### [Supplied text]
The special appearance hearing conducted by the trial court here was nonevidentiary in the sense that no witnesses testified and no evidence was introduced at the hearing; counsel made Power Point presentations to the trial court.5 All parties relied on affidavits, exhibits, and deposition excerpts attached to their special appearances or responses. The trial court made no findings of fact or conclusions of law. On our own motion, we requested supplemental briefing from the parties on the issue of whether the nonevidentiary nature of the special appearance hearing in the trial court altered our standard of review in any way. We questioned how we could review a trial court's implied findings of fact for legal or factual sufficiency when no evidence was offered or introduced before the trial court at the special appearance hearing and the affidavits, exhibits, and deposition excerpts filed by the parties contained factual conflicts. That is, if in order to decide the special appearances, the trial court merely reviewed affidavits, exhibits, and deposition excerpts filed with it and made no credibility determinations, then we are in the same position as the trial court and implying all facts supported by the evidence in favor of the trial court's ruling seems inappropriate. See Villagomez v. Rockwood Specialties, Inc., 210 S.W.3d 720, 726–27 (Tex.App.-Corpus Christi 2006, pet. denied) (expressing similar concerns).

The parties filed supplemental briefs addressing our standard-of-review concerns, and based on the supplemental briefing, we conclude that although the special appearance hearing was nonevidentiary and despite our concerns, we must nonetheless defer to all implied findings of fact that support the trial court's grant of Appellees' special appearances so long as legally and factually sufficient evidence—i.e., factual statements set forth in the affidavits, exhibits, and deposition excerpts filed with the trial court—exists supporting them.6

IV. The Law Concerning Personal Jurisdiction

Texas courts may assert in personam jurisdiction over a nonresident if (1) the Texas long-arm statute authorizes the exercise of jurisdiction, and (2) the exercise of jurisdiction is consistent with federal and state constitutional due-process guarantees. Moki Mac River Expeditions, 221 S.W.3d at 574.

### [Written exercise A]
Name the kinds of filed material that, according to the passage on the special appearance hearing, all parties relied on.
The passage and the listing are unrelated to each other.

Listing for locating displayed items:
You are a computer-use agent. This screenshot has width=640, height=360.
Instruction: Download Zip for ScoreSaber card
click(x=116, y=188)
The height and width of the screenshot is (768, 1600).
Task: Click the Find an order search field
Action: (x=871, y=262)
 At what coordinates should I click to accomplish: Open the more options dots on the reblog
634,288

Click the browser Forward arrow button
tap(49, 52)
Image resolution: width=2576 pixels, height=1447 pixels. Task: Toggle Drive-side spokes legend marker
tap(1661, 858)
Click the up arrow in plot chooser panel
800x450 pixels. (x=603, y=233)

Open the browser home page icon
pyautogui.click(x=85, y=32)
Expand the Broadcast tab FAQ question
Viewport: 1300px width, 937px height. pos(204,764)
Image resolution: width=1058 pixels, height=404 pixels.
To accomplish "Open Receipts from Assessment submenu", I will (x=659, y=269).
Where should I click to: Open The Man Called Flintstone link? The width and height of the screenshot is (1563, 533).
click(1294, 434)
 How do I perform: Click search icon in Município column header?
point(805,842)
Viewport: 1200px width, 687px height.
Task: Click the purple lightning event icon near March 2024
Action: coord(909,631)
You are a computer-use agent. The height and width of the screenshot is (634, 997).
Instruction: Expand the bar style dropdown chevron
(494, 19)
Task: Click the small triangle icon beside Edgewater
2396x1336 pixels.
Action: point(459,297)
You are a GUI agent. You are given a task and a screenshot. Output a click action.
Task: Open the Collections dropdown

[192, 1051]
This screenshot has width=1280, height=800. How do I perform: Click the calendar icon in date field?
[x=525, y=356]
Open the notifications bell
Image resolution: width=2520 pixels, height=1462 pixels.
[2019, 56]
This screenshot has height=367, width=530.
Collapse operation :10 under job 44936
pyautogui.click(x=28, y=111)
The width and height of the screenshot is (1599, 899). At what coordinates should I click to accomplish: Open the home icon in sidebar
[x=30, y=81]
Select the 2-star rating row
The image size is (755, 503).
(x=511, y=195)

### [Written exercise B]
In the listing, switch "up arrow" to "down arrow" within the stretch from the line containing "Click the up arrow in plot chooser panel" through the line containing "Viewport: 1300px width, 937px", and write out only those lines.

### [Exercise output A]
Affidavits, exhibits, and deposition excerpts.

### [Exercise output B]
Click the down arrow in plot chooser panel
800x450 pixels. (x=603, y=233)

Open the browser home page icon
pyautogui.click(x=85, y=32)
Expand the Broadcast tab FAQ question
Viewport: 1300px width, 937px height. pos(204,764)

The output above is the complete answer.